Time and again I have seen the core business faced with catastrophic loss because of assumptions that someone else will support the company post disaster. Most are lucky and assistance can arrive in the form of loss adjusters, insurers, building and IT suppliers and contractors. What has always been missing is slack and excess capacity and the planning for effect surely depends on the scale of dependency in terms of self and others requirements.

This of course opens review of recent large scale events such as,

  • The six week New Zealand Power outage where almost all airline tickets were taken up by the banks and financial sector to move employees in and out of the country to secondary work locations.
  • Canadian Ice storms where similar cheque book planning bought up all available generators.
  • New Orleans flooding where almost no local business could or did survive.
  • Foot & Mouth outbreak which 2001 which effectively halted the travel and holiday industry in the UK.
These incidents are simply examples of large scale events which were unexpected and unplanned for. Significantly had they occurred in a major Capital and or industry they could have had catastrophic consequence to the countries economy and indeed commercial survival.

Business Continuity planning professionals often quote that 80% of companies without a plan fail, perhaps the figures of survival of those with a plan should be examined. Few plans work on the day, yellow pages, coupled to authority, courage and the ability to work under pressure often carry the day in localised disasters, however larger scale events are likely to see luck or resources disappear.

Planning should therefore be recognised as a first stage and auditing as an essential secondary event.

In recent years auditing has become a more recognised necessity but unfortunately auditors are either the writers of the plan, associated with the authors in some way, such as working relationship or worse still are engaged and paid by the authors purchase order. From personal experience I have often been asked to leave out or reduce impact findings from audits and of course this simply leaves senior management in the realms of false confidence and more often the planner short of additional funding with which to address plan shortfalls.

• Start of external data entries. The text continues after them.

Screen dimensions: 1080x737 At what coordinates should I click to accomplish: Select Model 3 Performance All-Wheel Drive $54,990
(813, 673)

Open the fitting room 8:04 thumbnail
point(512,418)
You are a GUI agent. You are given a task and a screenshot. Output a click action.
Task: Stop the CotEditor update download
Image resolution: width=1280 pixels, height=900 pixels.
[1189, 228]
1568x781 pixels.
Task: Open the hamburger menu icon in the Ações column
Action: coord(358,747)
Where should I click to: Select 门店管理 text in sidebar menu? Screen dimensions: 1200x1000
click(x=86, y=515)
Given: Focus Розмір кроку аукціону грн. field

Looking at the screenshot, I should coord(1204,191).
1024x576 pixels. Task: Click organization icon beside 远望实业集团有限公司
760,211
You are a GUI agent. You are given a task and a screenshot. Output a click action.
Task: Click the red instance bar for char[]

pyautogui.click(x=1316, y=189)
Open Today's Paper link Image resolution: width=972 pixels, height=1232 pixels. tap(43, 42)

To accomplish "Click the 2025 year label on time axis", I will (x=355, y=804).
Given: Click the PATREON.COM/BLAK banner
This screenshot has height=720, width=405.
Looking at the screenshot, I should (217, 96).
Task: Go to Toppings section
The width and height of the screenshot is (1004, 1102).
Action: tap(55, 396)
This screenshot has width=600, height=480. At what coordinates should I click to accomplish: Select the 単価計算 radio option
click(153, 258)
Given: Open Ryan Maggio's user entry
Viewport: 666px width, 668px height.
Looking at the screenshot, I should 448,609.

The CCA has put great emphasis on distributing responsibilities away from the government and squarely onto the shoulders of the duty holder. This is of course in line with legislation such as Health & Safety at Work Act 1974, in which the government recognised it could not initiate legislation that would provide safe working conditions in unknown and differing working practices.

Conclusion

Various planning or information templates such as PAS 56 (Publicly Available Specifications) and in particular the Business Continuity Institute (BCI) 10 point guide to business continuity planning, provide the essential basis of all contingency plans. These templates have been developed from logic and experience of typical disaster scenarios.

The government however recognised that increasingly, unusual disasters and disruptive events are likely to have wide area ramifications and that key service providers, as in the commercial world generally, have a high dependency on supply chain that generally plan to respond rather than defend.

The result is the CCA legislation which places a firm and reasonable responsibility on those that provide essential services to the public and or, to the nation in general. The legislation clearly identifies responsibility in terms of success and provision of continuity and significantly expects that planning is established to prevent, mitigate or control events in what is termed ”Robust Resilience”.

The knock on effect should be the acceptance by the commercial world that the disruptive events from any source ranging from technical, natural or engineered terrorism, requires additional and supportive planning modules.